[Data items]
● ● ● ● ●

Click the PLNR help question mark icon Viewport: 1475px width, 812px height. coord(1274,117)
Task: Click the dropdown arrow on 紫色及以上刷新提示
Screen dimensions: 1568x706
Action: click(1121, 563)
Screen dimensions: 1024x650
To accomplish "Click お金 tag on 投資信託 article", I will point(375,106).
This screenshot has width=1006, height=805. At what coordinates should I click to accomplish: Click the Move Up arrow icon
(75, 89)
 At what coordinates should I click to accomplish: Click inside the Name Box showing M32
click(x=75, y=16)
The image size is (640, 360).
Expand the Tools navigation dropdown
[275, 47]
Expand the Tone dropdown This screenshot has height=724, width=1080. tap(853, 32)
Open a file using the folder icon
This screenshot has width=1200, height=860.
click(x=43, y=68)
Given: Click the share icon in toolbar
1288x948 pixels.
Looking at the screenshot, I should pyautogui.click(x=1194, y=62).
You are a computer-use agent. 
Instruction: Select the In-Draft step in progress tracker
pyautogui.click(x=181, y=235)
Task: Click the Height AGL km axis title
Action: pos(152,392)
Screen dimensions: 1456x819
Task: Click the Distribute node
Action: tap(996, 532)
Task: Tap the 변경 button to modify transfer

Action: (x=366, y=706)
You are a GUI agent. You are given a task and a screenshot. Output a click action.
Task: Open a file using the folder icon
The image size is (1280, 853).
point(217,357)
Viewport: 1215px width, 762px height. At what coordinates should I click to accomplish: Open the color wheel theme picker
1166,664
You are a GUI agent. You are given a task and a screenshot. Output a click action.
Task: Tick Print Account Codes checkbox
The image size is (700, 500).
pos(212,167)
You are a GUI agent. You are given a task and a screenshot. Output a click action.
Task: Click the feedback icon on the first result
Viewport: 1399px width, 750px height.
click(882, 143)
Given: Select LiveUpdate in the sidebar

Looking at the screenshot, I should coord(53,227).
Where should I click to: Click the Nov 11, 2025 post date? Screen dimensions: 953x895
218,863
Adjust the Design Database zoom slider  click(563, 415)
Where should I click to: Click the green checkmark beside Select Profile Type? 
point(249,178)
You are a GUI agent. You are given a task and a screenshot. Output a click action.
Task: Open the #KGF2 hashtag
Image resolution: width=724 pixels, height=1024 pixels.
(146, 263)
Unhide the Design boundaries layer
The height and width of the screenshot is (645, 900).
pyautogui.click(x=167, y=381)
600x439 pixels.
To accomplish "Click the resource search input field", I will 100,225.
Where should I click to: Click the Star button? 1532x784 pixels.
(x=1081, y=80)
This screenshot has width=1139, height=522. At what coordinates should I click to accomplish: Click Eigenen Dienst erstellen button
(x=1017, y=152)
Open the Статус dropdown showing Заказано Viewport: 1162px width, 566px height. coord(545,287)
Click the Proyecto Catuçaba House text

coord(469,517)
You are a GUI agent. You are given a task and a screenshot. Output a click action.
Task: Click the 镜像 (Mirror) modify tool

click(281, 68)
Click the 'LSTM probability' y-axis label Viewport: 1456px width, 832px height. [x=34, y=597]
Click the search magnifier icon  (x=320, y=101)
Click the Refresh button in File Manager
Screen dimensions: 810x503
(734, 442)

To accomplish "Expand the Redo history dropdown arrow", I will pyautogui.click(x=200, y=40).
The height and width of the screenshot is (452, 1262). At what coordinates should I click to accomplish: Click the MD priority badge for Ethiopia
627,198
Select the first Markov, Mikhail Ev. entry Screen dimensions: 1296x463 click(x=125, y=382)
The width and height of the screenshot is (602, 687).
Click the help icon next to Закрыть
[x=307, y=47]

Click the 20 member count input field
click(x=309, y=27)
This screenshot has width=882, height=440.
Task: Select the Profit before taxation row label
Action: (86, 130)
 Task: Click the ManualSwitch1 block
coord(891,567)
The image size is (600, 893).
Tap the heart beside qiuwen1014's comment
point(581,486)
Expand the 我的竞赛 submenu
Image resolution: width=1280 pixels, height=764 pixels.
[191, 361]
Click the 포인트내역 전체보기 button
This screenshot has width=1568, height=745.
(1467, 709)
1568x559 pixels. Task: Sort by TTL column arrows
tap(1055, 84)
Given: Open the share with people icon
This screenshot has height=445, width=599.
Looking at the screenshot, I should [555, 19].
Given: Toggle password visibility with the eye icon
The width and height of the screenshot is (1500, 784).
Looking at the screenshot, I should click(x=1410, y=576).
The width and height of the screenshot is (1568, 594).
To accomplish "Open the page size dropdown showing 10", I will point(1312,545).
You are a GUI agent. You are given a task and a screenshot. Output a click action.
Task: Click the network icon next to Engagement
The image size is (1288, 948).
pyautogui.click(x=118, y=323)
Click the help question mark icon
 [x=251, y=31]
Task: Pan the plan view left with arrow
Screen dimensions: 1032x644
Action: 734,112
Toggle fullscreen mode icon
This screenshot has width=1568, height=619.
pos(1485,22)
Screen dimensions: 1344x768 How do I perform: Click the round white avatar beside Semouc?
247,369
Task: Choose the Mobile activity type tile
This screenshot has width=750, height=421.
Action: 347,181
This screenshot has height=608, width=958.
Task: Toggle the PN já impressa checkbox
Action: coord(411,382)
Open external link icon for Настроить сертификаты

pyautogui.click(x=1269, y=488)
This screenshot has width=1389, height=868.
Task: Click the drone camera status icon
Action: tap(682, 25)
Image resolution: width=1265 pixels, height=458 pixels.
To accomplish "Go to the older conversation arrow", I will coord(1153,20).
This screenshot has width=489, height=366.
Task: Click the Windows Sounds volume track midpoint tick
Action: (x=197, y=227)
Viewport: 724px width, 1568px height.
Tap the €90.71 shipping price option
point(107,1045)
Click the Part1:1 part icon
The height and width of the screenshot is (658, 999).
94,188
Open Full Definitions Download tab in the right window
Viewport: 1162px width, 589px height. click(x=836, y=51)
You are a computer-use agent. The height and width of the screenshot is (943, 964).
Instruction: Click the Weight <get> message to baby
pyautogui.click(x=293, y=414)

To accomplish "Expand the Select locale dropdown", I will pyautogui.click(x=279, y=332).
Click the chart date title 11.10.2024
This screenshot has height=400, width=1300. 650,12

● ● ● ● ●

WHAT IS NEEDED — Rewrite all the entries above, changing every "GUI agent" to "screen assistant" and keeping everything else the same.

EXERCISE OUTPUT —
Click the PLNR help question mark icon Viewport: 1475px width, 812px height. coord(1274,117)
Task: Click the dropdown arrow on 紫色及以上刷新提示
Screen dimensions: 1568x706
Action: click(1121, 563)
Screen dimensions: 1024x650
To accomplish "Click お金 tag on 投資信託 article", I will point(375,106).
This screenshot has width=1006, height=805. At what coordinates should I click to accomplish: Click the Move Up arrow icon
(75, 89)
 At what coordinates should I click to accomplish: Click inside the Name Box showing M32
click(x=75, y=16)
The image size is (640, 360).
Expand the Tools navigation dropdown
[275, 47]
Expand the Tone dropdown This screenshot has height=724, width=1080. tap(853, 32)
Open a file using the folder icon
This screenshot has width=1200, height=860.
click(x=43, y=68)
Given: Click the share icon in toolbar
1288x948 pixels.
Looking at the screenshot, I should pyautogui.click(x=1194, y=62).
You are a computer-use agent. 
Instruction: Select the In-Draft step in progress tracker
pyautogui.click(x=181, y=235)
Task: Click the Height AGL km axis title
Action: pos(152,392)
Screen dimensions: 1456x819
Task: Click the Distribute node
Action: tap(996, 532)
Task: Tap the 변경 button to modify transfer

Action: (x=366, y=706)
You are a screen assistant. You are given a task and a screenshot. Output a click action.
Task: Open a file using the folder icon
The image size is (1280, 853).
point(217,357)
Viewport: 1215px width, 762px height. At what coordinates should I click to accomplish: Open the color wheel theme picker
1166,664
You are a screen assistant. You are given a task and a screenshot. Output a click action.
Task: Tick Print Account Codes checkbox
The image size is (700, 500).
pos(212,167)
You are a screen assistant. You are given a task and a screenshot. Output a click action.
Task: Click the feedback icon on the first result
Viewport: 1399px width, 750px height.
click(882, 143)
Given: Select LiveUpdate in the sidebar

Looking at the screenshot, I should coord(53,227).
Where should I click to: Click the Nov 11, 2025 post date? Screen dimensions: 953x895
218,863
Adjust the Design Database zoom slider  click(563, 415)
Where should I click to: Click the green checkmark beside Select Profile Type? 
point(249,178)
You are a screen assistant. You are given a task and a screenshot. Output a click action.
Task: Open the #KGF2 hashtag
Image resolution: width=724 pixels, height=1024 pixels.
(146, 263)
Unhide the Design boundaries layer
The height and width of the screenshot is (645, 900).
pyautogui.click(x=167, y=381)
600x439 pixels.
To accomplish "Click the resource search input field", I will 100,225.
Where should I click to: Click the Star button? 1532x784 pixels.
(x=1081, y=80)
This screenshot has width=1139, height=522. At what coordinates should I click to accomplish: Click Eigenen Dienst erstellen button
(x=1017, y=152)
Open the Статус dropdown showing Заказано Viewport: 1162px width, 566px height. coord(545,287)
Click the Proyecto Catuçaba House text

coord(469,517)
You are a screen assistant. You are given a task and a screenshot. Output a click action.
Task: Click the 镜像 (Mirror) modify tool

click(281, 68)
Click the 'LSTM probability' y-axis label Viewport: 1456px width, 832px height. [x=34, y=597]
Click the search magnifier icon  (x=320, y=101)
Click the Refresh button in File Manager
Screen dimensions: 810x503
(734, 442)

To accomplish "Expand the Redo history dropdown arrow", I will pyautogui.click(x=200, y=40).
The height and width of the screenshot is (452, 1262). At what coordinates should I click to accomplish: Click the MD priority badge for Ethiopia
627,198
Select the first Markov, Mikhail Ev. entry Screen dimensions: 1296x463 click(x=125, y=382)
The width and height of the screenshot is (602, 687).
Click the help icon next to Закрыть
[x=307, y=47]

Click the 20 member count input field
click(x=309, y=27)
This screenshot has width=882, height=440.
Task: Select the Profit before taxation row label
Action: (86, 130)
 Task: Click the ManualSwitch1 block
coord(891,567)
The image size is (600, 893).
Tap the heart beside qiuwen1014's comment
point(581,486)
Expand the 我的竞赛 submenu
Image resolution: width=1280 pixels, height=764 pixels.
[191, 361]
Click the 포인트내역 전체보기 button
This screenshot has width=1568, height=745.
(1467, 709)
1568x559 pixels. Task: Sort by TTL column arrows
tap(1055, 84)
Given: Open the share with people icon
This screenshot has height=445, width=599.
Looking at the screenshot, I should [555, 19].
Given: Toggle password visibility with the eye icon
The width and height of the screenshot is (1500, 784).
Looking at the screenshot, I should click(x=1410, y=576).
The width and height of the screenshot is (1568, 594).
To accomplish "Open the page size dropdown showing 10", I will point(1312,545).
You are a screen assistant. You are given a task and a screenshot. Output a click action.
Task: Click the network icon next to Engagement
The image size is (1288, 948).
pyautogui.click(x=118, y=323)
Click the help question mark icon
 [x=251, y=31]
Task: Pan the plan view left with arrow
Screen dimensions: 1032x644
Action: 734,112
Toggle fullscreen mode icon
This screenshot has width=1568, height=619.
pos(1485,22)
Screen dimensions: 1344x768 How do I perform: Click the round white avatar beside Semouc?
247,369
Task: Choose the Mobile activity type tile
This screenshot has width=750, height=421.
Action: 347,181
This screenshot has height=608, width=958.
Task: Toggle the PN já impressa checkbox
Action: coord(411,382)
Open external link icon for Настроить сертификаты

pyautogui.click(x=1269, y=488)
This screenshot has width=1389, height=868.
Task: Click the drone camera status icon
Action: tap(682, 25)
Image resolution: width=1265 pixels, height=458 pixels.
To accomplish "Go to the older conversation arrow", I will coord(1153,20).
This screenshot has width=489, height=366.
Task: Click the Windows Sounds volume track midpoint tick
Action: (x=197, y=227)
Viewport: 724px width, 1568px height.
Tap the €90.71 shipping price option
point(107,1045)
Click the Part1:1 part icon
The height and width of the screenshot is (658, 999).
94,188
Open Full Definitions Download tab in the right window
Viewport: 1162px width, 589px height. click(x=836, y=51)
You are a computer-use agent. The height and width of the screenshot is (943, 964).
Instruction: Click the Weight <get> message to baby
pyautogui.click(x=293, y=414)

To accomplish "Expand the Select locale dropdown", I will pyautogui.click(x=279, y=332).
Click the chart date title 11.10.2024
This screenshot has height=400, width=1300. 650,12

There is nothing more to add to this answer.